Inside Babine River Corridor:

The issues include habituated bears, increasing unguided rod day usage, poor camping practices by unguided rafters, depleted salmon runs and siltation in creeks. In September 2002, sediment caused by road construction in the Upper Nichyeskwa had a major impact on the Babine. A complaint to the Forest Practices Board will be filed.

Outside Babine River Corridor:

The issues include violations of the Land and Resource Management Plan’s objectives to protect streams through proper buffering and sediment prevention during runoff; more and more easy access through the Corridor; slash burning, feller buncher, log hauling, blasting and related noise and smell factors from logging that are eroding the Class 1 River status and the Class A Park; and the grizzly bear movement and feeding patterns inside the corridor that are being altered by increased logging, thereby reducing bear viewing opportunities.

To help prevent further logging damage to the Class 1 River and the Class A wilderness Park in future decisions and plans in the Babine watershed, a technical hazard assessment method is necessary to identify the inherent threats and losses to the wilderness fishery. This new method will identify the limits crossed by an incompatible activity, and where predictable losses to a valuable resource would occur.
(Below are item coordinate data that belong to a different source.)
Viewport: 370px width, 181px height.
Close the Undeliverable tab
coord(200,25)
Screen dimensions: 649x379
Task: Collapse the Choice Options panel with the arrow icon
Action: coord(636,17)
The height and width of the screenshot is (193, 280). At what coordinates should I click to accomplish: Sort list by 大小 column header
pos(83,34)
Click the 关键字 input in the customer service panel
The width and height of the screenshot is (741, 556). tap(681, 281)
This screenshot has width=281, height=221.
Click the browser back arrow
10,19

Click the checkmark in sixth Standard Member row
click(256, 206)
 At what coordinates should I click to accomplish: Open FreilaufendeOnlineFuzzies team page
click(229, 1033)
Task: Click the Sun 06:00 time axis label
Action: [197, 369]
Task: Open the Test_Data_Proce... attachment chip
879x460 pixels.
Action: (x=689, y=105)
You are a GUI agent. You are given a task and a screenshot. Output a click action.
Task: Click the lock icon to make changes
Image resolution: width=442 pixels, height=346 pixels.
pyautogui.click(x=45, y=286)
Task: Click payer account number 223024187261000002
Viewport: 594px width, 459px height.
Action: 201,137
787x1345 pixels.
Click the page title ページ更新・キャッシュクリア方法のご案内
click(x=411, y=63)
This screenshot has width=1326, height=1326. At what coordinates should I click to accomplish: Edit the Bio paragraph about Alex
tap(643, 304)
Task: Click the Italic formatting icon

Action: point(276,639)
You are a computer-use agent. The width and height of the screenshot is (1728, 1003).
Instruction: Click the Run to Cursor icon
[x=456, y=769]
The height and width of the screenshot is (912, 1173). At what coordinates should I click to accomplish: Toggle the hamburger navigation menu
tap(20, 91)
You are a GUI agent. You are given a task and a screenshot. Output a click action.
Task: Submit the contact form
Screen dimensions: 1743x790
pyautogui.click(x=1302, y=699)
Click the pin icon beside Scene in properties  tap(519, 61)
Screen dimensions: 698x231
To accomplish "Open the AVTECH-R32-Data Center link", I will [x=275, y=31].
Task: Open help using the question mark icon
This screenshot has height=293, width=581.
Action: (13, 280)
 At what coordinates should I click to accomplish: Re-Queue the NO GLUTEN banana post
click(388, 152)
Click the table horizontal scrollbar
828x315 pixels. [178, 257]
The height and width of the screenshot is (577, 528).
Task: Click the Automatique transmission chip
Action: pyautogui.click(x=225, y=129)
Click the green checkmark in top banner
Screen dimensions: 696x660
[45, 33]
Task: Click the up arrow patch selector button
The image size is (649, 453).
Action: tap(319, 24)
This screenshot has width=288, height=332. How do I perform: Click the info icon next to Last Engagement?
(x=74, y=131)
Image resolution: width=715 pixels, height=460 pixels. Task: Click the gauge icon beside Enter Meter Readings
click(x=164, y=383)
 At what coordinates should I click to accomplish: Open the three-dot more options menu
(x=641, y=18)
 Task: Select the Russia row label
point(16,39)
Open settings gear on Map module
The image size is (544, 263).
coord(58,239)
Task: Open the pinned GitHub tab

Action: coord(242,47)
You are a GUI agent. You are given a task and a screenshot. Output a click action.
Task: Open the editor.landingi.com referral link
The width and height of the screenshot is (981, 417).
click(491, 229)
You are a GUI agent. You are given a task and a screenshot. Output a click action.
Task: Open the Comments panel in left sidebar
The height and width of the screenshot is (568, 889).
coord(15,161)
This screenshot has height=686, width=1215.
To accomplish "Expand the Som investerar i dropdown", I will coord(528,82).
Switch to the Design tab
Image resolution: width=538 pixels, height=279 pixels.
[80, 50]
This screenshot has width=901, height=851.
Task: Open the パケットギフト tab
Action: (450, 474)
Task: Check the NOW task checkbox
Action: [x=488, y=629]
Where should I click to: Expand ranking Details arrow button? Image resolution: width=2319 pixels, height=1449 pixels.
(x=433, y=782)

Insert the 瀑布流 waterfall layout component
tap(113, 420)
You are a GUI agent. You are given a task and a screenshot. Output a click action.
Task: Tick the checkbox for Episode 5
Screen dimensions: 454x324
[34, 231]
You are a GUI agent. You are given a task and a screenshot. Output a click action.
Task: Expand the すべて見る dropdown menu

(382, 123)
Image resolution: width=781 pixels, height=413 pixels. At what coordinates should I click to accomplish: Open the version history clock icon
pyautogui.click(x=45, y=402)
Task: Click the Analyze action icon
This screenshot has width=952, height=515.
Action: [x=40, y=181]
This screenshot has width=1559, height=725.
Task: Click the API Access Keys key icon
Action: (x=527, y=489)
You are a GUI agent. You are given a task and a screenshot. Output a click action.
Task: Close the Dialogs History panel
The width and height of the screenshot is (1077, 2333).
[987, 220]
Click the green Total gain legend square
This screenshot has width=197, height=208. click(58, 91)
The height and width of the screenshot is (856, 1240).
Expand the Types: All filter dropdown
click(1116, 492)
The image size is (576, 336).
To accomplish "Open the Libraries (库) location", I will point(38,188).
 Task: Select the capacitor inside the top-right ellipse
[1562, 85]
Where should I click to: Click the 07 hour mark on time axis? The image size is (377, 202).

Hazard assessments are now used to prevent losses to timber values from fire, insects and operations on unstable soil.

11. Are the sports fishing lodges on the Babine making huge profits?

No. GDP is a statistical measure that includes profits, wages and salaries, depreciation on buildings and equipment, and interest payments on borrowed money. In actual fact, the three fishing lodges on the Babine took an aggregate loss in the year 2001, including some $200,000 to upgrade equipment and buildings to improve the environmental standards they feel are necessary.
12. Do the lodge owners take all of the money out of the community?

No. Wilderness tourism operators on the Babine purchased almost $1.5 million in goods and services in Smithers, and clients themselves spent almost $475,000 on accommodation, food and other sundry items. This, on top of $1.2 million in salaries going to local residents clearly demonstrates that wilderness tourism is an important contributor to Smithers’ economy.

13. How can you access the Babine River?

Most Skeena system steelhead rivers offer immediate and easy drive to access. The Babine offers drive to fishing on the upper river; access to the entire river by|floating and camping anglers, and fly in access to one of the lodges.

14. Are any of the three lodges on the Babine private clubs?

No. All three lodges are open to the public through a system of reservations. Interested anglers may call at anytime for a reservation. These reservations are taken on a first come first served basis, and returning anglers who fished at the lodges one year have first choice at renewing their reservation for the next year.

15. Why are the lodges on the Babine so expensive?

There are two basic reasons. In the first place costs of operations are high because supplies have to be either flown in, or transported downriver by boats. Secondly, wilderness activities such as fishing, hunting and skiing have always been highly valued because the activities and opportunities are unspoiled. They are also becoming rarer each year. These are highly valued, high quality fishing experiences. The desire for such kinds of experiences combined with their growing scarcity drives the price up.